Because the config-write rate is high, and there may be some time delay between config being written and a service reacting to it, correlating any of these stages to a given change is quite difficult. There may be hundreds of candidate configurations for each stage. Luckily, each config mutation is tested independently. This means that the number of configs that progress through the same regional sequence as our bad config is usually small. 

Venn is an internal tool built to crawl through configuration test logging and identify configs that underwent a particular testing sequence. This reduces the search space from hundreds of changes to a much smaller number (with one rollout step, there are typically ten to 20 configs. With two steps, there are typically one to five configs). Venn accepts an input of a list of region and time pairs and optionally a final timestamp when the engineer expects a configuration landed. The tool builds sets of configs for each timestamp: Each set consists of the configs that were canaried (or landed) in the given region at that time. It then intersects the sets to find only the configs that underwent this exact sequence. This reduced list of configs is much easier for an engineer to skim to find the bad change.
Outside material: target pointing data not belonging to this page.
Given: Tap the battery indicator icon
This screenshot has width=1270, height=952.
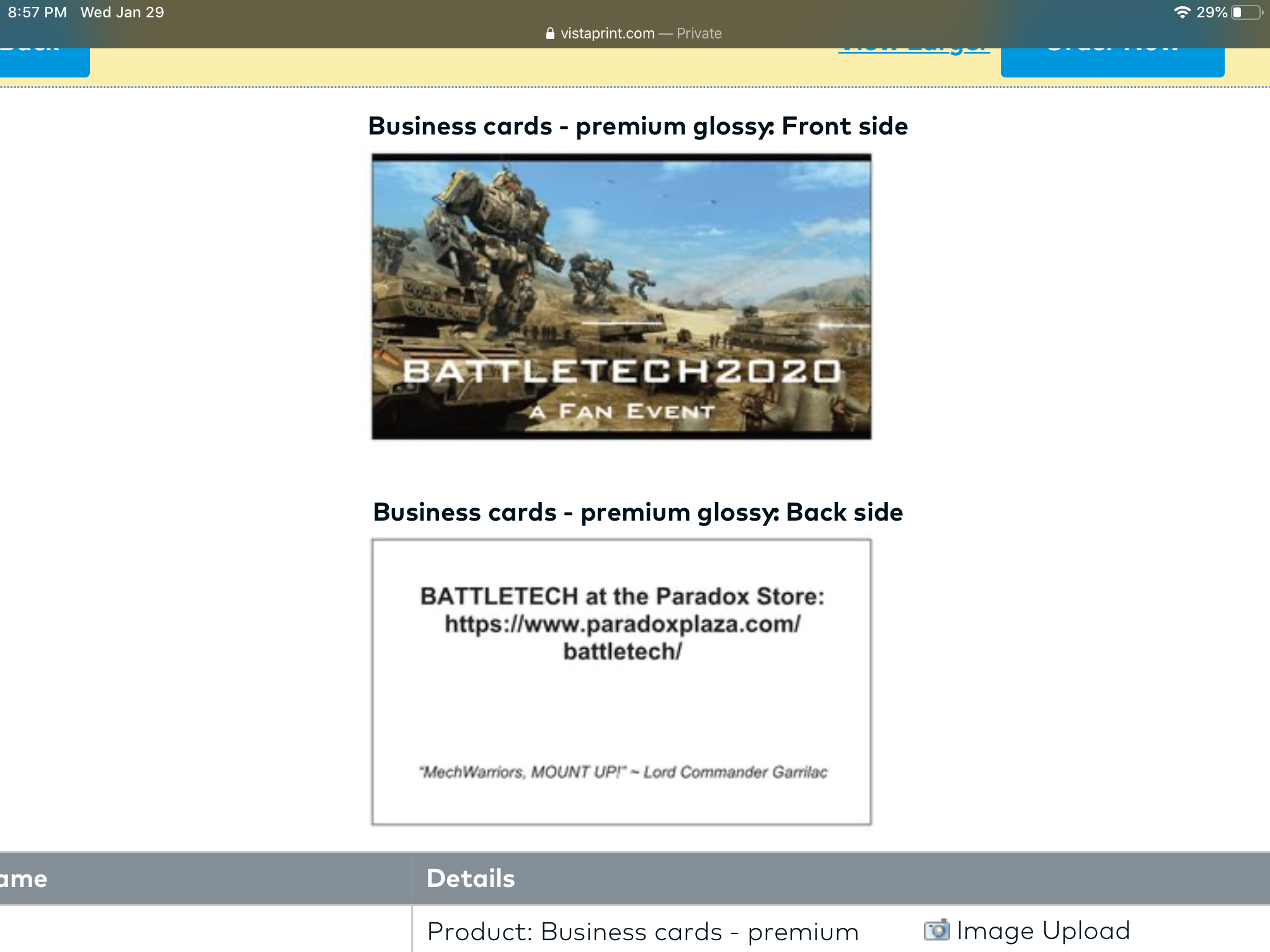Looking at the screenshot, I should point(1246,12).
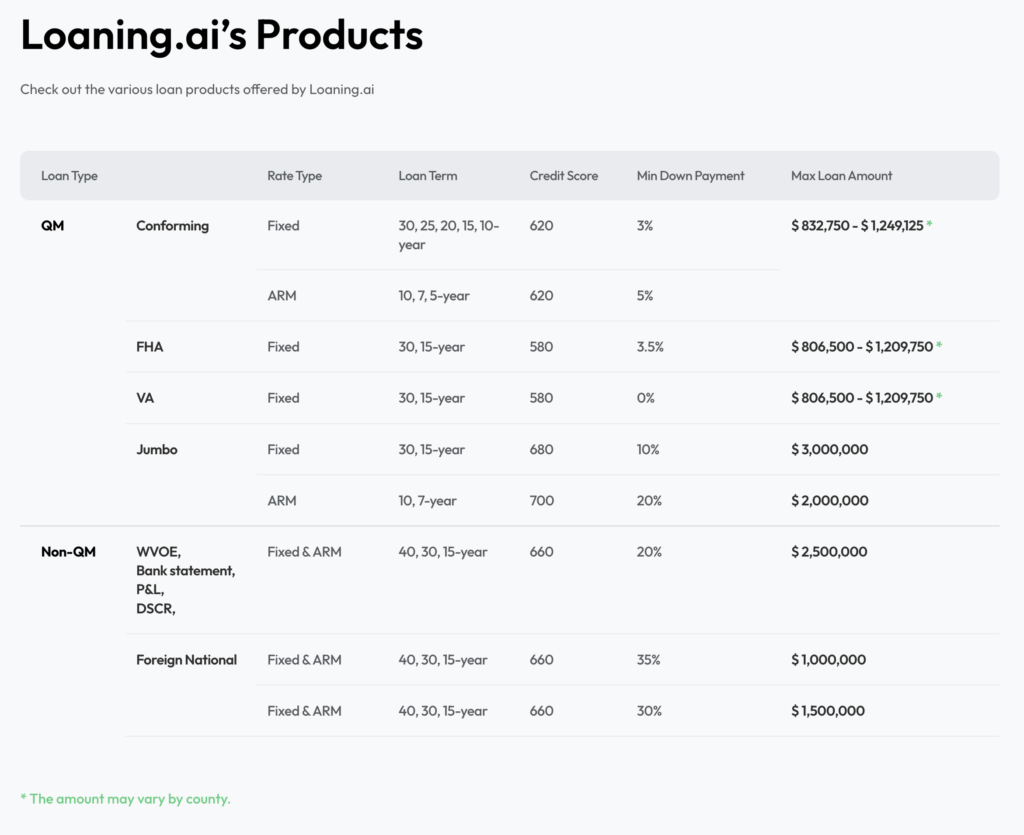Select the $832,750 - $1,249,125 conforming amount

tap(856, 226)
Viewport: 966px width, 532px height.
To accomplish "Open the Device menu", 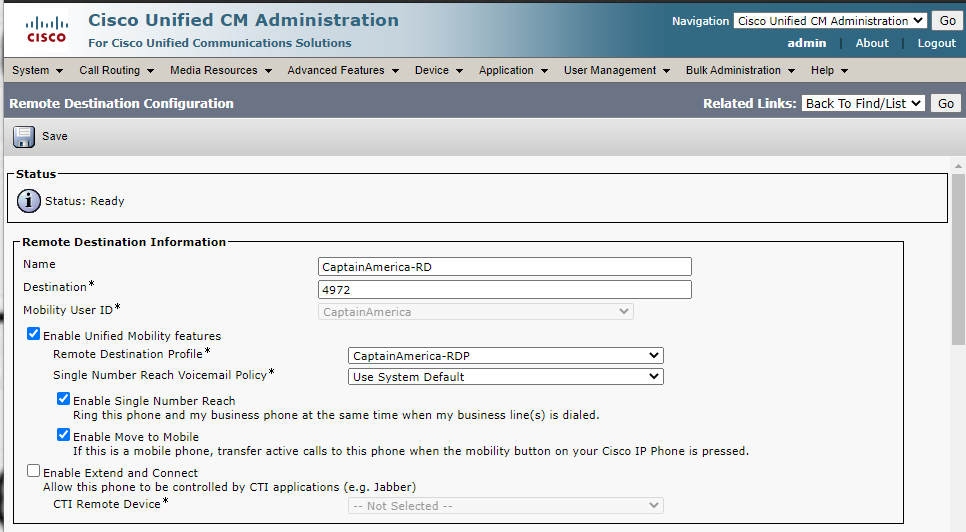I will click(x=438, y=70).
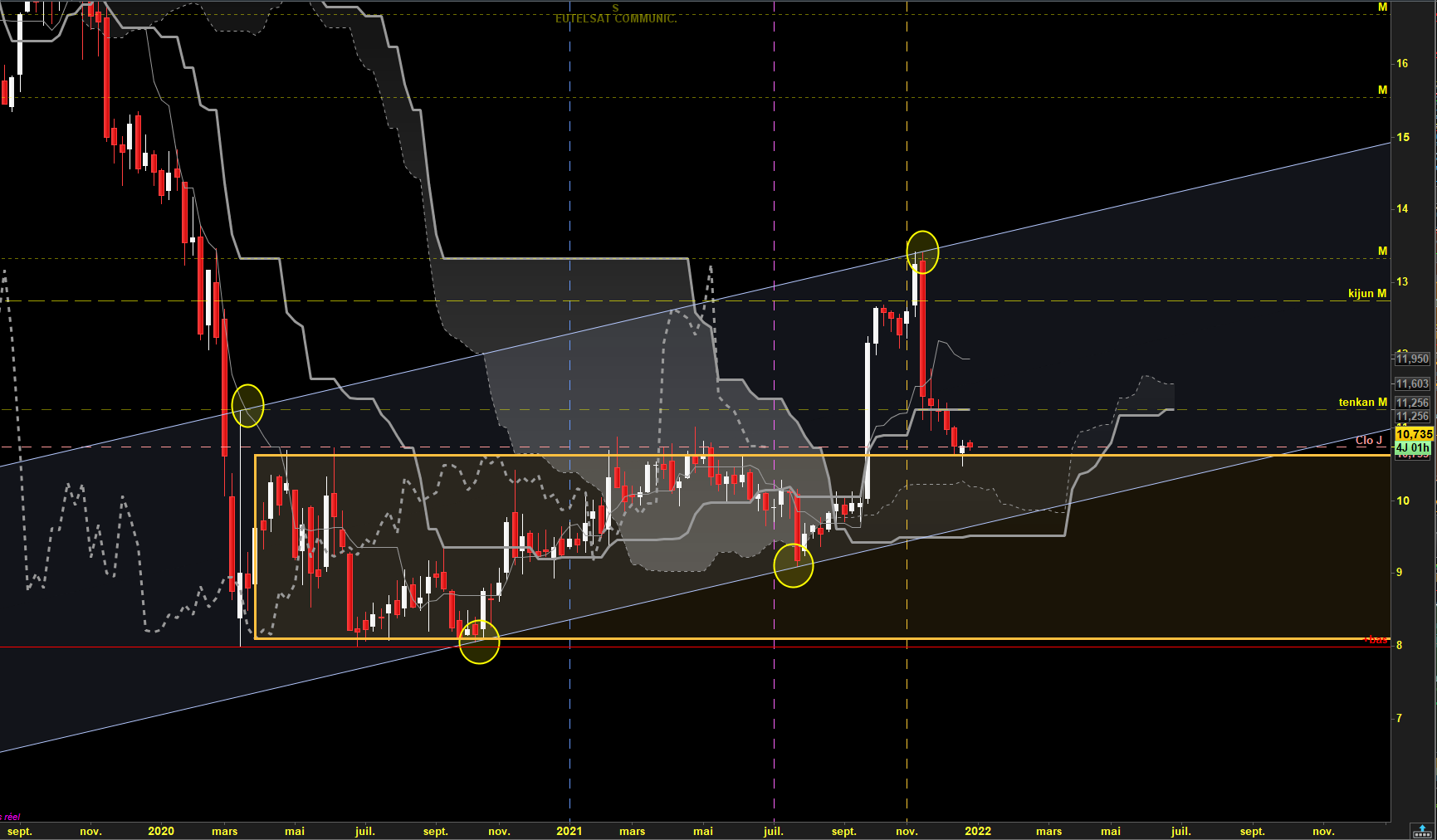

Figure 3. An example of a real-world misconfiguration that we tracked down with Venn

Figure 4. Using Venn to quickly filter through the hundreds of possible changes to only four that match the given rollout fingerprint. Four changes is much easier for an engineer to pattern-match based on other information they have (such as the affected surface or misbehavior induced by the change.)

Using Venn has sped up dozens of incident investigations. It was originally most useful in the web tier. Since that tier had a pre-existing canary spec, web configs would go through longer canary pipelines, which means there were more possibilities for a given config’s rollout sequence. As more configs are onboarded to RCV and more services build independent regional canaries, it has proven generally useful for speeding up the investigation and mitigation of config-caused incidents. 

Extending RCV and Venn

As we increasingly adopt RCV to be more effective, we are also working on extending the same approach to other areas. For example, we’re experimenting with deploying to multiple regions on every deployment to do root-cause analyses of bad changes even faster. When we know a change is safe on our top-line business metrics in a single region, instead of continuing to 100 percent of production, we can stagger the deployment to more regions to generate a unique “fingerprint” of multiple regions.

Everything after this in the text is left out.